Exercise aim
Retype all of the lines below with no changes.

Task data
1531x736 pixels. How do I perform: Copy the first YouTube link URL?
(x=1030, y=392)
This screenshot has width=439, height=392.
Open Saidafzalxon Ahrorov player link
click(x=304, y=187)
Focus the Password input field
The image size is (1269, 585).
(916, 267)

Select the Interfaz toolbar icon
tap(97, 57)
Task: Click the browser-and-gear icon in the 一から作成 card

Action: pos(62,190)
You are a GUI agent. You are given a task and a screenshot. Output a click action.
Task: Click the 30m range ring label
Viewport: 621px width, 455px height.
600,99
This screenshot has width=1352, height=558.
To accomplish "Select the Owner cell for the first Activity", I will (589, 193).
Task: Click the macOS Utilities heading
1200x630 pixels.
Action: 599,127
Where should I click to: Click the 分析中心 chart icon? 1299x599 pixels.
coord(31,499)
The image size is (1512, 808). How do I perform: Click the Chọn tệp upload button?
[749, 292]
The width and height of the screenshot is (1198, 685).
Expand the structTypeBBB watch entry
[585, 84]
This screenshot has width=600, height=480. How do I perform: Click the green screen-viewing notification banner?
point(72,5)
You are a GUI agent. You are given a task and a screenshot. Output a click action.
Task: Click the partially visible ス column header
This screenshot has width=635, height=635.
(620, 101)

Exercise solution
1531x736 pixels. How do I perform: Copy the first YouTube link URL?
(x=1030, y=392)
This screenshot has width=439, height=392.
Open Saidafzalxon Ahrorov player link
click(x=304, y=187)
Focus the Password input field
The image size is (1269, 585).
(916, 267)

Select the Interfaz toolbar icon
tap(97, 57)
Task: Click the browser-and-gear icon in the 一から作成 card

Action: pos(62,190)
You are a GUI agent. You are given a task and a screenshot. Output a click action.
Task: Click the 30m range ring label
Viewport: 621px width, 455px height.
600,99
This screenshot has width=1352, height=558.
To accomplish "Select the Owner cell for the first Activity", I will (589, 193).
Task: Click the macOS Utilities heading
1200x630 pixels.
Action: 599,127
Where should I click to: Click the 分析中心 chart icon? 1299x599 pixels.
coord(31,499)
The image size is (1512, 808). How do I perform: Click the Chọn tệp upload button?
[749, 292]
The width and height of the screenshot is (1198, 685).
Expand the structTypeBBB watch entry
[585, 84]
This screenshot has width=600, height=480. How do I perform: Click the green screen-viewing notification banner?
point(72,5)
You are a GUI agent. You are given a task and a screenshot. Output a click action.
Task: Click the partially visible ス column header
This screenshot has width=635, height=635.
(620, 101)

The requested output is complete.